I'm trying to load the bottleneck_features that I obtained from running resnet50 into a top layer model. I ran predict_generator on resnet and saved the resultant bottleneck_features to a npy file. I am unable to fit the model I have created because of the following error:
我正在尝试将从运行resnet50获得的bottleneck_features加载到顶层模型中。我在resnet上运行了predict_generator,并将生成的bottleneck_features保存到npy文件中。由于以下错误,我无法适应我创建的模型:
Traceback (most recent call last):
File "Labeled_Image_Recognition.py", line 119, in <module>
callbacks=[checkpointer])
File "/home/dillon/anaconda3/envs/tensorflow/lib/python3.6/site-packages/keras/models.py", line 963, in fit
validation_steps=validation_steps)
File "/home/dillon/anaconda3/envs/tensorflow/lib/python3.6/site-packages/keras/engine/training.py", line 1630, in fit
batch_size=batch_size)
File "/home/dillon/anaconda3/envs/tensorflow/lib/python3.6/site-packages/keras/engine/training.py", line 1490, in _standardize_user_data
_check_array_lengths(x, y, sample_weights)

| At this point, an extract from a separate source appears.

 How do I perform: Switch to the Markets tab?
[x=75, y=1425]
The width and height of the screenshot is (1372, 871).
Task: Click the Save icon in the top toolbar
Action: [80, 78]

File "/home/dillon/anaconda3/envs/tensorflow/lib/python3.6/site-packages/keras/engine/training.py", line 220, in _check_array_lengths
'and ' + str(list(set_y)[0]) + ' target samples.')
ValueError: Input arrays should have the same number of samples as target arrays. Found 940286 input samples and 14951 target samples.
I'm not really sure what it means. I have 940286 total images in my train dir and there are 14951 total subdirs that these images are separated into. My two hypotheses are:
我不太确定这意味着什么。我的火车目录中有940286个总图像,这些图像被分成14951个总数。我的两个假设是:
- It is possible that I am not formatting the train_data and train_labels correctly.
- I set up the model incorrectly
我可能没有正确格式化train_data和train_labels。
我错误地设置了模型
Any guidance into the right direction would be much appreciated!
任何正确方向的指导都将非常感谢!
Here is the code:
这是代码:
# Constants
num_train_dirs = 14951 #This is the total amount of classes I have
num_valid_dirs = 13168
def load_labels(path):
targets = os.listdir(path)
labels = np_utils.to_categorical(targets, len(targets))
return labels
def create_model(train_data):
model = Sequential()
model.add(Flatten(input_shape=train_data.shape[1:]))
model.add(Dense(num_train_dirs, activation='relu'))
model.add(Dropout(0.2))
model.add(Dense(num_train_dirs, activation='softmax'))
model.compile(loss='categorical_crossentropy', optimizer='rmsprop', metrics=['accuracy'])
return model
train_data = np.load(open('bottleneck_features/bottleneck_features_train.npy', 'rb'))
train_labels = load_labels(raid_train_dir)
valid_data = np.load(open('bottleneck_features/bottleneck_features_valid.npy', 'rb'))
valid_labels = train_labels
model = create_model(train_data)
model.summary()
checkpointer = ModelCheckpoint(filepath='weights/first_try.hdf5', verbose=1, save_best_only=True)
print("Fitting model...")
model.fit(train_data, train_labels,
epochs=50,
batch_size=100,
verbose=1,
validation_data=(valid_data, valid_labels),
callbacks=[checkpointer])
1 个解决方案
#1
0
In case of supervised learning the number of input samples (X
) must match the number of output (labels) samples (Y
).
在监督学习的情况下,输入样本(X)的数量必须与输出(标签)样本(Y)的数量匹配。
For example: if we want to fit (learn) a NN to recognize handwritten digits and we feed 10.000 images (X
) to our model, then we should also pass 10.000 labels (Y
).
例如:如果我们想要(学习)NN来识别手写数字并且我们将10.000个图像(X)提供给我们的模型,那么我们也应该传递10.000个标签(Y)。
In your case those numbers don't match.
在您的情况下,这些数字不匹配。
#1
0
In case of supervised learning the number of input samples (X
) must match the number of output (labels) samples (Y
).
在监督学习的情况下,输入样本(X)的数量必须与输出(标签)样本(Y)的数量匹配。
For example: if we want to fit (learn) a NN to recognize handwritten digits and we feed 10.000 images (X
) to our model, then we should also pass 10.000 labels (Y
).
例如:如果我们想要(学习)NN来识别手写数字并且我们将10.000个图像(X)提供给我们的模型,那么我们也应该传递10.000个标签(Y)。
In your case those numbers don't match.
在您的情况下,这些数字不匹配。